PP&R: Lead KOs drinking water at Multnomah Arts Center

Multnomah Arts Center had elevated readings in 2013

KOIN 6 News Staff - PORTLAND, Ore. (KOIN) -- Three Portland park centers deemed "priority sites" will have their drinking water tested for lead following the recent identification of a spot with elevated levels of the metal.

The move comes after elevated lead levels were detected in drinking water at some Portland public schools.

Priority sites for testing are the Multnomah Arts Center, the Portland Children's Museum and the Fulton Community Center, according to Portland Parks & Recreation. Drinking fountains at the Multnomah Arts Center are now out of service and sinks have a "do not drink" sign.

Priority sites:

-- Prolonged access by kids, expectant mothers

-- Plumbing or updates between 1970-1985

-- Any spot with previously high readings

The MAC's drinking fountains were detected to have elevated lead results in 2013, but PP&R leaders didn't find out about it until this past Friday, they said. The drinking fountains were either replaced or had filters installed on May 31, and new testing has not yet been completed since.
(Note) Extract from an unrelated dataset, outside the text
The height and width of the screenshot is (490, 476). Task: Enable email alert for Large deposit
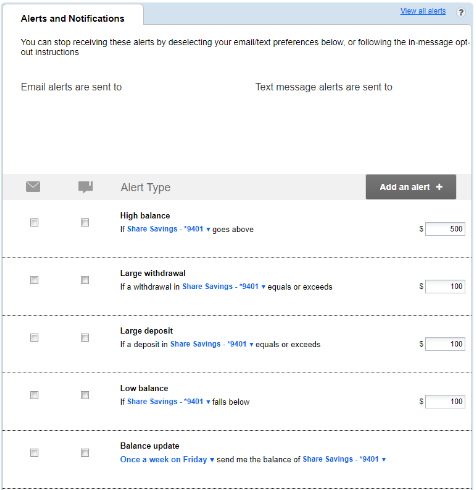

Additionally, some sinks at the MAC had elevated lead results in 2011, 2012 and 2013, but "some corrective actions" were taken by 2013.

Officials said MAC staff and visitors will be provided with bottled water until the corrections are confirmed.

At the other 2 sites, there is no historical testing information, officials said, but believe "the risk of potential lead exposure in drinking water at these sites is very low." They are flushing the site daily while doing testing over the next several weeks.

In a statement, PP&R Director Mike Abbaté said, "I am sorry that Portland Parks & Recreation did not notify the Commissioner in Charge or the MAC community of these test results when they occurred, and that we did not ensure that protocols were in place to ensure immediate and complete remediation."

He said they will review what happened and put new safety and reporting protocols.

Lead poisoning preventionReducing lead exposure

Following the discovery of elevated lead levels in school drinking water, Portland Public Schools Superintendent Carole Smith announced 2 employees have been placed on paid administrative leave.

US Rep. Earl Blumenauer is disappointed with how PPS handled the situation with parents and the how it handled the results, calling it "not a scene that inspired confidence."